(Stored items)
.....
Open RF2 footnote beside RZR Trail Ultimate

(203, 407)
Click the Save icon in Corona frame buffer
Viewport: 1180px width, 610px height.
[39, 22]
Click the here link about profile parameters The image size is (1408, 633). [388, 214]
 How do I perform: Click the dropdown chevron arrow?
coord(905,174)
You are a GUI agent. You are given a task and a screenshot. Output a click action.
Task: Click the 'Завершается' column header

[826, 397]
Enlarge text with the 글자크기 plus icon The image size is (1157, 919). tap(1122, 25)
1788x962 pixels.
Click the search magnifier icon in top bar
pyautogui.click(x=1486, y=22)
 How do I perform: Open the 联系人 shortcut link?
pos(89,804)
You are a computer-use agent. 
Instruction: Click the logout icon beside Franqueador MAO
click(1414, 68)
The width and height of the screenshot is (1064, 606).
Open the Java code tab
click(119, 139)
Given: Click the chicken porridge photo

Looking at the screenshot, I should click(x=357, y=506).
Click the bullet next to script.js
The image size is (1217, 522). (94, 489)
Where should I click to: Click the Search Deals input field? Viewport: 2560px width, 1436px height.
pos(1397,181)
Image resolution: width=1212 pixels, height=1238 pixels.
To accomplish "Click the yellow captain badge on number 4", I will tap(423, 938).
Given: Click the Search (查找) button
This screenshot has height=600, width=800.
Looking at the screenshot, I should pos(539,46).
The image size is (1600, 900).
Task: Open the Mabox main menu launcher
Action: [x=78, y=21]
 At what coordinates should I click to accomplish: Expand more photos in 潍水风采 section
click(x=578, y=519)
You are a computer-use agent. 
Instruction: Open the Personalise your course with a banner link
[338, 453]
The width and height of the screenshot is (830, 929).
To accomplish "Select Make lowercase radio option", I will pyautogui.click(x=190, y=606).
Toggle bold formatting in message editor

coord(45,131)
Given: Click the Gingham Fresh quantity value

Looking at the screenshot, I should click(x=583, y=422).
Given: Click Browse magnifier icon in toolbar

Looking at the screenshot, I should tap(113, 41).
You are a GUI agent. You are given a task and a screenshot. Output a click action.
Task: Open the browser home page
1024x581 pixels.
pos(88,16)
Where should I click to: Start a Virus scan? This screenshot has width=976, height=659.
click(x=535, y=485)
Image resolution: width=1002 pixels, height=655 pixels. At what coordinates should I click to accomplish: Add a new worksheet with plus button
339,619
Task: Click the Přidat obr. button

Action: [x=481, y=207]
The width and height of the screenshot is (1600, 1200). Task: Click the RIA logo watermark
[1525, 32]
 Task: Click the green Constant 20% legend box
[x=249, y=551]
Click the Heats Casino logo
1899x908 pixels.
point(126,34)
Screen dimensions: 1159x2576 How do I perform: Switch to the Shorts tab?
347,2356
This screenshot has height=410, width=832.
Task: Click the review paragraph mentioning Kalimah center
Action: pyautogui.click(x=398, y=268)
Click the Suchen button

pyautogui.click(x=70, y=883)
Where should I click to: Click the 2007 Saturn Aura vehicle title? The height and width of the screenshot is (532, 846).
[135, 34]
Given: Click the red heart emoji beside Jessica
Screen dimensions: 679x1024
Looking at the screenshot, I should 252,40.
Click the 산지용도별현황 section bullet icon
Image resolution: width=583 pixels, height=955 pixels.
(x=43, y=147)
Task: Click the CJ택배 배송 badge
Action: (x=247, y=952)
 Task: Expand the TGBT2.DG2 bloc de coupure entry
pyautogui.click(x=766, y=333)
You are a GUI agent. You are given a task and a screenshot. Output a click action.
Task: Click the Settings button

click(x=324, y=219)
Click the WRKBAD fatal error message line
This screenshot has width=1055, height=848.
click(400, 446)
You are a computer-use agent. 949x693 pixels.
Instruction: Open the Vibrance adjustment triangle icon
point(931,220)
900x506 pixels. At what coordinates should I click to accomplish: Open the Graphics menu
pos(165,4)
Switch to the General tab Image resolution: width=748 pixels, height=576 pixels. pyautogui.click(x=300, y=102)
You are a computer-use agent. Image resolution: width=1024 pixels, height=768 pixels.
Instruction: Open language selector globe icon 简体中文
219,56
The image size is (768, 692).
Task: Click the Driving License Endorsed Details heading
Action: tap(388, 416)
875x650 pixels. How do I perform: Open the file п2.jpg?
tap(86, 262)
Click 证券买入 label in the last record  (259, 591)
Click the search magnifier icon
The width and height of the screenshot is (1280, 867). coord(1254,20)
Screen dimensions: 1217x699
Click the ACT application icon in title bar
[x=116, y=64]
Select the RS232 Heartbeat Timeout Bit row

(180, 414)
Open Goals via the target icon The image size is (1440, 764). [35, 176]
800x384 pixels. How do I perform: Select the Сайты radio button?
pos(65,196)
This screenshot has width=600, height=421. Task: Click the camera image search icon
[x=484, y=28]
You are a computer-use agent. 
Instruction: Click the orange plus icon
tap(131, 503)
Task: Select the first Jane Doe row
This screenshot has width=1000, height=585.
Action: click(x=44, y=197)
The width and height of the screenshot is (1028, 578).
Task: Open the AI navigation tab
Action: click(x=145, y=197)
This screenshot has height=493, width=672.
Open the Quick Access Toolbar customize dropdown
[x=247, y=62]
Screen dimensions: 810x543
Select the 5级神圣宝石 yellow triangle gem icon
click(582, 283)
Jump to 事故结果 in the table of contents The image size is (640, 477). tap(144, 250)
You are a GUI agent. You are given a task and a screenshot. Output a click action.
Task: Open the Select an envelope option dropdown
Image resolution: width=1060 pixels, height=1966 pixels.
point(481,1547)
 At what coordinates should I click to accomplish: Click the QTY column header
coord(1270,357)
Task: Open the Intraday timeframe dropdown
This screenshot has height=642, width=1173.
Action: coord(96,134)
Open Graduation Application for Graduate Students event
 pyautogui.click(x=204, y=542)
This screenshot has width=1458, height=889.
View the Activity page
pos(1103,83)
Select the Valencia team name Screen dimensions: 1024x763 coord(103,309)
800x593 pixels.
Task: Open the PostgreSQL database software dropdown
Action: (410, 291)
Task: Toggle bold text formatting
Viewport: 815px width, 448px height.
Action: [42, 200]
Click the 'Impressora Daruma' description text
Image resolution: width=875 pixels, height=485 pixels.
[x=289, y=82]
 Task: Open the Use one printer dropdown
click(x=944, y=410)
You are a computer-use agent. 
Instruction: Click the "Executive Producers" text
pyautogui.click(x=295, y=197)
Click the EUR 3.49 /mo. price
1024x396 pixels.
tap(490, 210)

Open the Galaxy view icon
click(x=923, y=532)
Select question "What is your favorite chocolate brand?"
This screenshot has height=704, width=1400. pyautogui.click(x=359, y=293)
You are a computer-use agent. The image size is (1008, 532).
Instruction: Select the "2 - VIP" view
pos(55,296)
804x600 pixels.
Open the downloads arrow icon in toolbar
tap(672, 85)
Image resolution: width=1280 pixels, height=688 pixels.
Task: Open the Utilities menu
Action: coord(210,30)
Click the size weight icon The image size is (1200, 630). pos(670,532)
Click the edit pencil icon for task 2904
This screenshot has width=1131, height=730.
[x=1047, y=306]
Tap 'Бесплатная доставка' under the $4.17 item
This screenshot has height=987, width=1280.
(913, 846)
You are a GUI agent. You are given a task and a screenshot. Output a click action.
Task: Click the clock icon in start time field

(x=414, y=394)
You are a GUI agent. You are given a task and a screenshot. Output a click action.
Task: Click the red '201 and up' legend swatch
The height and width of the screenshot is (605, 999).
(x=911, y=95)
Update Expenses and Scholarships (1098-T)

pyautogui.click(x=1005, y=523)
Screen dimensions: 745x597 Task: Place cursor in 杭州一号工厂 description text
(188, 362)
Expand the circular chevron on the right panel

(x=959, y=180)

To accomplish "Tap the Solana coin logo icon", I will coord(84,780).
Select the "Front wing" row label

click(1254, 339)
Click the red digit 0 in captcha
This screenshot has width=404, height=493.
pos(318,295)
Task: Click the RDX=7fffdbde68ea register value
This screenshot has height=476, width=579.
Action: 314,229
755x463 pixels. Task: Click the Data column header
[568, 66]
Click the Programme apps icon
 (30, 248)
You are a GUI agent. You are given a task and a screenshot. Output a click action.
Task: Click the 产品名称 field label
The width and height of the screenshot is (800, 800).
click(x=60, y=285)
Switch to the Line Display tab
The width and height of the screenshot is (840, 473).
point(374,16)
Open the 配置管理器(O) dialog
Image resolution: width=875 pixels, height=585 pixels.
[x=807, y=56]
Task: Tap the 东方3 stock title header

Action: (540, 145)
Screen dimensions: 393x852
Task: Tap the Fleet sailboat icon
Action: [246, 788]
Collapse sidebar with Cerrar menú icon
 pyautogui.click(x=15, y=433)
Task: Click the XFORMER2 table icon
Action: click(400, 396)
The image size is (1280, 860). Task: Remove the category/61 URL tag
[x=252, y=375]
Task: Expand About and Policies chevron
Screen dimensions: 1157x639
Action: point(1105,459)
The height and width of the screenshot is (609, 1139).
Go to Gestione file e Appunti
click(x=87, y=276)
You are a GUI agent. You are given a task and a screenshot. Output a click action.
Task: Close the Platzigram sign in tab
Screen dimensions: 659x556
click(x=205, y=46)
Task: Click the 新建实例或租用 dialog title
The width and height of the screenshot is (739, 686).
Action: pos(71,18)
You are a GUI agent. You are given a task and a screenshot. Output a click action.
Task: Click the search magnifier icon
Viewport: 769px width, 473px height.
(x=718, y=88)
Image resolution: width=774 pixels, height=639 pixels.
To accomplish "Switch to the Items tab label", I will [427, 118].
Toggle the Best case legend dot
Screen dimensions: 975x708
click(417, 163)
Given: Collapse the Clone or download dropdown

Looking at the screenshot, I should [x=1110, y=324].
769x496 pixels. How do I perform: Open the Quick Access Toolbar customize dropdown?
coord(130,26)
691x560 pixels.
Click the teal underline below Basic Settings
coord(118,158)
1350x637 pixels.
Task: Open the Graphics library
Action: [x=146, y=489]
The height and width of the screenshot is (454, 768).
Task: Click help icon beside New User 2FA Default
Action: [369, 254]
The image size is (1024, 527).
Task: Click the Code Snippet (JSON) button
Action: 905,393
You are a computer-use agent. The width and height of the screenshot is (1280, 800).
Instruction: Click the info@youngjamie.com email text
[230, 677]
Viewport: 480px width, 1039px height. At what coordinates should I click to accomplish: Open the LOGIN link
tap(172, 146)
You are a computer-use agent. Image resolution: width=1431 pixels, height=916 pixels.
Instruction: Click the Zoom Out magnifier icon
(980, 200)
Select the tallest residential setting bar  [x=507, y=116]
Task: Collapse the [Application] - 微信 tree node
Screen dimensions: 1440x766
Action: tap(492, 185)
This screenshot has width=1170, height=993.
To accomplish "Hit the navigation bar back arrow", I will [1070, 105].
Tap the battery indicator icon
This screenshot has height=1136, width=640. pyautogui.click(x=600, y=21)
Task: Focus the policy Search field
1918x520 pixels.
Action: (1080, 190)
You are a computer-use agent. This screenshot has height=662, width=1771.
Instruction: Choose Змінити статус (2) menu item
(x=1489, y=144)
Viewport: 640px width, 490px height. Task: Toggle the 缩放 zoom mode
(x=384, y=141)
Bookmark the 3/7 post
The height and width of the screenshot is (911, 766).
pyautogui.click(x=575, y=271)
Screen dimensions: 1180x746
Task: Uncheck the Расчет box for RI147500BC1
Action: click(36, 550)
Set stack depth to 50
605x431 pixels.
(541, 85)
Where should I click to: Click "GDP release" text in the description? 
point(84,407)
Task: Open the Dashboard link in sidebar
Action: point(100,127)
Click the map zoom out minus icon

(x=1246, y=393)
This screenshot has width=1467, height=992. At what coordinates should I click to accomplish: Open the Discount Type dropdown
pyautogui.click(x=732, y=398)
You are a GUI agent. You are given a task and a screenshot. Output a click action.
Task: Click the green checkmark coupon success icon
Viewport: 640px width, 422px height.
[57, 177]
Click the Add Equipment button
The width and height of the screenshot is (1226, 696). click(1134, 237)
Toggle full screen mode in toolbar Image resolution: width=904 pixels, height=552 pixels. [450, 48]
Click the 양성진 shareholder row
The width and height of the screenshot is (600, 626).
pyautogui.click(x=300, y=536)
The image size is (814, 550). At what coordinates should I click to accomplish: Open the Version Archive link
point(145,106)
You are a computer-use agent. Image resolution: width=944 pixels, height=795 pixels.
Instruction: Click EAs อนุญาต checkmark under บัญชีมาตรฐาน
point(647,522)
.....
* TASK BRIEF
From the entries above, list each line with "dialog" in it.

* REPLY
Open the 配置管理器(O) dialog
Task: Click the 新建实例或租用 dialog title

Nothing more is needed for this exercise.